Dataset records Start Marker
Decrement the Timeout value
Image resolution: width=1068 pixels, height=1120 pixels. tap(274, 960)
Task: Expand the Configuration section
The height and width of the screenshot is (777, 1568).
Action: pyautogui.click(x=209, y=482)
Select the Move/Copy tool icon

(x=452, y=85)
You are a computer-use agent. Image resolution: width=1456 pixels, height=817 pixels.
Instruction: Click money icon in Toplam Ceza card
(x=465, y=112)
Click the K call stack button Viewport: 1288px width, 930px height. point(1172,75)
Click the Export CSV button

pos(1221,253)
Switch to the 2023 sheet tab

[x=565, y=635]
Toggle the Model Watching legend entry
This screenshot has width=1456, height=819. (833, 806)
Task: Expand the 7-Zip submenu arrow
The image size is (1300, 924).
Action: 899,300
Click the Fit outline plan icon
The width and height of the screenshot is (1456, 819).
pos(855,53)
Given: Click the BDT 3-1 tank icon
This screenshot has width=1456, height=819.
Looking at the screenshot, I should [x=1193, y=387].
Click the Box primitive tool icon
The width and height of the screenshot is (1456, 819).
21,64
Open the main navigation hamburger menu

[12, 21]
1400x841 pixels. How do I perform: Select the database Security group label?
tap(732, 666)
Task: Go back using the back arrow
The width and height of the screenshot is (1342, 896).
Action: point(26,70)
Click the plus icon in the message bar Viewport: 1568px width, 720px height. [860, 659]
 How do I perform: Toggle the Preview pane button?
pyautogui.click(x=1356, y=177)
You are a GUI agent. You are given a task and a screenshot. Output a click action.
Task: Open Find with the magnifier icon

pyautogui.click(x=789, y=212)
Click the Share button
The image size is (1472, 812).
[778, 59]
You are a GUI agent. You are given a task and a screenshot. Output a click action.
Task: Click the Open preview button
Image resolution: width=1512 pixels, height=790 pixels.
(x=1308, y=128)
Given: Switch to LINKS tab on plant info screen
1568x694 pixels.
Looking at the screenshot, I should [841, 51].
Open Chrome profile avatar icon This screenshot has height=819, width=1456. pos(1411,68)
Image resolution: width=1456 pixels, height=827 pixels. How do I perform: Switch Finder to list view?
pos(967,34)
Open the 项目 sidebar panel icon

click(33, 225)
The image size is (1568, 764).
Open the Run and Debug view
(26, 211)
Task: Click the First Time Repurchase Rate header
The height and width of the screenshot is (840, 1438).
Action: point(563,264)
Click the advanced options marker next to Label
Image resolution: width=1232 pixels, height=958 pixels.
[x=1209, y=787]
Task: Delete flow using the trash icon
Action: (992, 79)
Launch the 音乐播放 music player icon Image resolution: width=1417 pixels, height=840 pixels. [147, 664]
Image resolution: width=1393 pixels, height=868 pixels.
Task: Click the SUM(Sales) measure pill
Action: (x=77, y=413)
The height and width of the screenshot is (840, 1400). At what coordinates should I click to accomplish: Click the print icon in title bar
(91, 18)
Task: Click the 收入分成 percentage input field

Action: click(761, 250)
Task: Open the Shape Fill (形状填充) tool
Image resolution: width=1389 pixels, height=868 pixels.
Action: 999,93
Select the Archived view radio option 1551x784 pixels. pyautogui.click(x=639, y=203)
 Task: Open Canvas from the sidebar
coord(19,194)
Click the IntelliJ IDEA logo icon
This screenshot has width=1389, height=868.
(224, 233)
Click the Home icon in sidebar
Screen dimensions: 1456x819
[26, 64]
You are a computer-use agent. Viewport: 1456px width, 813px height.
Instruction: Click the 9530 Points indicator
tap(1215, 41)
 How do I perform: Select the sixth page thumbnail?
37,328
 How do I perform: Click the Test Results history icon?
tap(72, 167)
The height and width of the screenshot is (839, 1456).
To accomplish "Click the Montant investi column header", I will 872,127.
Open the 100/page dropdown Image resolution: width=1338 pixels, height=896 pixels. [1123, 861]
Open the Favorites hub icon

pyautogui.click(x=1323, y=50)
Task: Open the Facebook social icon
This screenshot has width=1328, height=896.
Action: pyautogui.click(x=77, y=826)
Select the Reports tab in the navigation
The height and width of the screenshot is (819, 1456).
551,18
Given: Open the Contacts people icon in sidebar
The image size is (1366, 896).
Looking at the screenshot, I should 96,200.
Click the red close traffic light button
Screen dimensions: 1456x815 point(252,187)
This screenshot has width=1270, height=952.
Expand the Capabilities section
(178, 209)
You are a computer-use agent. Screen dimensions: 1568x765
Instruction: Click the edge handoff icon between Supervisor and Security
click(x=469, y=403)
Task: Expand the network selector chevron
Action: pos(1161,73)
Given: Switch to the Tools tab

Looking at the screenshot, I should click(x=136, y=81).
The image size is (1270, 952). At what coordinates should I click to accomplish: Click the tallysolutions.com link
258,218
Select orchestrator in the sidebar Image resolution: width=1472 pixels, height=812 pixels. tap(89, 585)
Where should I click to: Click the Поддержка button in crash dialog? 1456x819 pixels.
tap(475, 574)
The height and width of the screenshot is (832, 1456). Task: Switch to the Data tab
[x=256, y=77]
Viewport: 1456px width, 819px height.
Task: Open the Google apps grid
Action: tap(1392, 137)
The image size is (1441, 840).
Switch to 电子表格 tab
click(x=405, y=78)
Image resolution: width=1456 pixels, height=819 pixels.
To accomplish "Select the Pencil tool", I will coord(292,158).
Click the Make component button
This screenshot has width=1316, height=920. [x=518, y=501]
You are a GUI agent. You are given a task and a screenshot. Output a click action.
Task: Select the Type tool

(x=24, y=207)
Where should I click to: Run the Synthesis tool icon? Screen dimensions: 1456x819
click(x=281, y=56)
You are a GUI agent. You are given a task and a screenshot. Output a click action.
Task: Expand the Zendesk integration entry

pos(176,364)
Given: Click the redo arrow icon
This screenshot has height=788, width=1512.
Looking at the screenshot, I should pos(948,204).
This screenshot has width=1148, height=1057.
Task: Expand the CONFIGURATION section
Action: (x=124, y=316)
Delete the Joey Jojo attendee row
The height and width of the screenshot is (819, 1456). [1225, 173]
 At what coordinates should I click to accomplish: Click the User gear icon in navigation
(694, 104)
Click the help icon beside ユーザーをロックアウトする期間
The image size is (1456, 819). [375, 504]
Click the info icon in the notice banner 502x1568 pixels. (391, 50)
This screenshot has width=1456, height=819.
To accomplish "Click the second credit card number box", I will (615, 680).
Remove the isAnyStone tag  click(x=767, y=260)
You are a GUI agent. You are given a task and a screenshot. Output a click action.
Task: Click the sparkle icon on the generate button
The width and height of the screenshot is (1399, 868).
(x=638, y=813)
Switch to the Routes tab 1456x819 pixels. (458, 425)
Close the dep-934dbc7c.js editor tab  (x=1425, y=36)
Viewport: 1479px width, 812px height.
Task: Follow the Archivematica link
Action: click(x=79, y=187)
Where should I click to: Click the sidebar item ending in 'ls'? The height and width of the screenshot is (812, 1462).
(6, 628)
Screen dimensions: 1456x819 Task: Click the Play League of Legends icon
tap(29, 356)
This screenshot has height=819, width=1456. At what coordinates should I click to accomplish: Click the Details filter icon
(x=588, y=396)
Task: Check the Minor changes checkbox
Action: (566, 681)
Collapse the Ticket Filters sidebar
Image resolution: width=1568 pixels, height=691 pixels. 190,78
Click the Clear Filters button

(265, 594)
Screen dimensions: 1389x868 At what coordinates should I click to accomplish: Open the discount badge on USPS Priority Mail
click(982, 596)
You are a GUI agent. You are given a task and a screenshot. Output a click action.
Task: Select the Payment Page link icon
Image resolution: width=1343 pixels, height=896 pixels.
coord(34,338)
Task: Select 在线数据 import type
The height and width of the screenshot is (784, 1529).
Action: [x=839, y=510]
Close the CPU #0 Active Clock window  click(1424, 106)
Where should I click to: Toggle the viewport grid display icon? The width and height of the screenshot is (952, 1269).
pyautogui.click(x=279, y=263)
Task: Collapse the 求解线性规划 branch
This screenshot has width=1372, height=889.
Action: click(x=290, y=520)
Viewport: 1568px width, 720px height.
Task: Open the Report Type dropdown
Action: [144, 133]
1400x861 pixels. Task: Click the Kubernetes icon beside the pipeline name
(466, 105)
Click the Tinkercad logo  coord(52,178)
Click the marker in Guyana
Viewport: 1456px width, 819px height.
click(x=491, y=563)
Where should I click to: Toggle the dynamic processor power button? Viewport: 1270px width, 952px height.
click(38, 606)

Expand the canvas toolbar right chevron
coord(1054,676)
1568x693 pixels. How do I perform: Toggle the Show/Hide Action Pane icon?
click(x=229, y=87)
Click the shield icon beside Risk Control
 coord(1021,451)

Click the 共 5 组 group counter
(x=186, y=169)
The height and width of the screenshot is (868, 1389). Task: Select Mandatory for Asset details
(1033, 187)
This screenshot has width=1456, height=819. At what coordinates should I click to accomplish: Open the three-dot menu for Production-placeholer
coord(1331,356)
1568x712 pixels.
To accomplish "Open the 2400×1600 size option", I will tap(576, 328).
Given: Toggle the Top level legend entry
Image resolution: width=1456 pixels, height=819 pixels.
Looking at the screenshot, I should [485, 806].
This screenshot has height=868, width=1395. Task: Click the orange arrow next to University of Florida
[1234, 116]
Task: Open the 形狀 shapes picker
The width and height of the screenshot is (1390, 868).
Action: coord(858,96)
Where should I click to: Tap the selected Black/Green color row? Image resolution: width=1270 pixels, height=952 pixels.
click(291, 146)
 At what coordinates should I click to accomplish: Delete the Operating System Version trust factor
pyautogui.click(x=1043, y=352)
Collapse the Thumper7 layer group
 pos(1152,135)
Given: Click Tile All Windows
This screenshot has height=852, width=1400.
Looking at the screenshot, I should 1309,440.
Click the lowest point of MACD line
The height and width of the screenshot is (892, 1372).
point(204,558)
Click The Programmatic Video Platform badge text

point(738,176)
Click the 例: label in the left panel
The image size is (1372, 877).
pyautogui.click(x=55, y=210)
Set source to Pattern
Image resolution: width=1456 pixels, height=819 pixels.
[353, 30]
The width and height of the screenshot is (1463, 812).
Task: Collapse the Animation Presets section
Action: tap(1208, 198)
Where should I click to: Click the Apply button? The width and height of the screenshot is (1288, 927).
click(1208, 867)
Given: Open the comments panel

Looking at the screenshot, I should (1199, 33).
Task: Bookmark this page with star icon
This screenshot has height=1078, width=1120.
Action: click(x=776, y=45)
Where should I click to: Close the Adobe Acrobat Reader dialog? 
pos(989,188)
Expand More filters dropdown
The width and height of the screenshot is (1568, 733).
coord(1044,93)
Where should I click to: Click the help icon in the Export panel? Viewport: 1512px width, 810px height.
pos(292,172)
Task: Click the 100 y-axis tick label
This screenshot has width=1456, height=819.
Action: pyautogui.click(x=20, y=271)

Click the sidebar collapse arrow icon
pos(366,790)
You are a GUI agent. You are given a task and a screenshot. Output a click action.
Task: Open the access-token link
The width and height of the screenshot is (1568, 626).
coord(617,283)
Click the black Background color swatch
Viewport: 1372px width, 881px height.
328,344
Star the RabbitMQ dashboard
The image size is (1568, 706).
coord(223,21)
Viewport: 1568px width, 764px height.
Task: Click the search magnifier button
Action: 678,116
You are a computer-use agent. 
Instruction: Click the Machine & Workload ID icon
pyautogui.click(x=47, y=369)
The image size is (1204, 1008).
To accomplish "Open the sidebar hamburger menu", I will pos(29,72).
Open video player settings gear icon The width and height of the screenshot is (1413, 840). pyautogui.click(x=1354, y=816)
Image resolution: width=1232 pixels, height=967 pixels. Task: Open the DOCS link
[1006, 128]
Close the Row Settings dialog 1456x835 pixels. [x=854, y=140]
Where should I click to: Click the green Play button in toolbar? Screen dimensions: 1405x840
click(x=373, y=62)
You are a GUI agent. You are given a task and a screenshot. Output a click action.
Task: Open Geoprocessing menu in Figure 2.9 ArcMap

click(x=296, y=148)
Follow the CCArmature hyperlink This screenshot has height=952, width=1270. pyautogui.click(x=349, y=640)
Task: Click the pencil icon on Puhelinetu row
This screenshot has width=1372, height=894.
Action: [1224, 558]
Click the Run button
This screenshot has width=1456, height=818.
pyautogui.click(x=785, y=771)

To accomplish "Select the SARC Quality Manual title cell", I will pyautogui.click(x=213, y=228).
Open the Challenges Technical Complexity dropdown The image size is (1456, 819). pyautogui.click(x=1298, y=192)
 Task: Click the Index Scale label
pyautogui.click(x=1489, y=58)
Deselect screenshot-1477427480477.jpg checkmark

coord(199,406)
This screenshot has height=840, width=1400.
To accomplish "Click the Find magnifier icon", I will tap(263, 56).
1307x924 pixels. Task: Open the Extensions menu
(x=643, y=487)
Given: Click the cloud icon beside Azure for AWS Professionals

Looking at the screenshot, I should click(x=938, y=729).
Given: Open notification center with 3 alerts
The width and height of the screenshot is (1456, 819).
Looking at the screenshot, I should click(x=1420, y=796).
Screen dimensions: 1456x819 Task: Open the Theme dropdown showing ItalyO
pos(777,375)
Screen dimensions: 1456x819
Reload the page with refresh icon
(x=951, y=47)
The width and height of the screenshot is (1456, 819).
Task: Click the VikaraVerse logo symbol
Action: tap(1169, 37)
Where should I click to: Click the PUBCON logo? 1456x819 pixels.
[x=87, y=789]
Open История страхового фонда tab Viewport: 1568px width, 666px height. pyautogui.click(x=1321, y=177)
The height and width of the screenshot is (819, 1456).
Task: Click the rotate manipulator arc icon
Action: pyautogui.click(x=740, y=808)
Dataset records End Marker
Could you return all lines from the records that include the word "computer"?

▸ Expected answer:
You are a computer-use agent. Image resolution: width=1456 pixels, height=817 pixels.
You are a computer-use agent. Viewport: 1456px width, 813px height.
You are a computer-use agent. Screen dimensions: 1568x765
You are a computer-use agent. 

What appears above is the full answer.